The members of the LSO could not be more accommodating. However, Parkin's maxim is that Stagecast is there to help the musician do what they’re trying to do, not the other way around. The LSO players could hardly be more used to being under the redlight. Compared with other classical music ensembles, the orchestra is a digital native. In addition to their ground-breaking record label, the group is light years ahead of the market. Becky Lees, head of LSO Live, describes this work as an ‘extension of the orchestra’. It allows the group to tell their story and share the legacy of the LSO in a new space. LSO’s innovative Lockdown Programme, assisted by Stagecast, proved a lifesaver for the Orchestra, at a time where musicians’ wings were clipped. Utilising St Luke’s, the LSO Discovery base, the orchestra were able to reach established and new audiences alike without risking either players or audience. In true LSO fashion, the group began experimenting with innovative ways to utilise the space, in part born from the necessity of social distancing, and in part due to the narrative approach of this ensemble. For Lees, communicating the experience of the music is paramount in all the orchestra’s digital offerings.

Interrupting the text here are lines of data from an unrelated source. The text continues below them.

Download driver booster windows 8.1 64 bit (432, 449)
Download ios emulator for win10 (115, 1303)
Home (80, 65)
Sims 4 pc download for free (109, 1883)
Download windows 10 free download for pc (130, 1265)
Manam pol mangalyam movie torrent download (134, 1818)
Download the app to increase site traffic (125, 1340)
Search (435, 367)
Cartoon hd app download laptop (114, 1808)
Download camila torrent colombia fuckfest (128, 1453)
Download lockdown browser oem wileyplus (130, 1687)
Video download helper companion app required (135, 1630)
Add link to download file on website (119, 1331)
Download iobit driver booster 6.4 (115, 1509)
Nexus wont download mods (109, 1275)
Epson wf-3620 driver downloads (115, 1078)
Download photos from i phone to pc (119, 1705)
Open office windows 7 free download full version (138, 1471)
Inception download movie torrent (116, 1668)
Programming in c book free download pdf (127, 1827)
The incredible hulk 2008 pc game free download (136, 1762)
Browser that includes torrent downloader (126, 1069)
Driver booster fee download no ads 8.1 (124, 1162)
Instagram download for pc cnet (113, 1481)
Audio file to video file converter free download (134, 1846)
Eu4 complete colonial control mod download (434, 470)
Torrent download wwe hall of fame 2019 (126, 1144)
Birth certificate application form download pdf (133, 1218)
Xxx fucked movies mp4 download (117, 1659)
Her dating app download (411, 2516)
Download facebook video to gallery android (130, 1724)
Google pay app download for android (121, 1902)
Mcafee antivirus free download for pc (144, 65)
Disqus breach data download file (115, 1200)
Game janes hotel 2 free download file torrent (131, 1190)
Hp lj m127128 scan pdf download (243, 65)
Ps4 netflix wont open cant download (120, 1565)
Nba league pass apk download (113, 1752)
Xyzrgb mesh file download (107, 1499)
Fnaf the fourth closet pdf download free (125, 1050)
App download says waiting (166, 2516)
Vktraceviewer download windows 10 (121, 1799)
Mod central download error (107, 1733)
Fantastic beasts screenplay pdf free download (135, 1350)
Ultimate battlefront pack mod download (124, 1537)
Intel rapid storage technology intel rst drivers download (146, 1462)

(Image courtesy of Stagecast)

Another aspect of this work is embedded in the notion of sustainability. The LSO has committed to continuing to tour but recognises that, in an increasingly resource-sensitive world, touring may not mean the same thing forever. As online audiences evolve, and the ensemble grows in its response to their new audience, the only limits are imagination and finance. There does not seem to be any suggestion of the LSO shying away from its newfound digital audience, even now that concert halls are accessible once more.

For Stagecast, too, the possibilities are endless, and the schedule of work coming in is showing no signs of slowing down. This amazing concert is being captured for broadcast on the new Symphony.live streaming platform. Parkin talks excitedly about the range of new classical music broadcasters opening up, and laments that few of these are currently broadcasting to UK audiences. In spite of the video-on-demand nature of this event, live streaming is very much at the heart of Stagecast’s DNA. Audiences have found new ways of listening, and many of us are not prepared to give up on the convenience and comfort of our digital spaces. ‘The future’, Lees reminds us, ‘is hybrid’.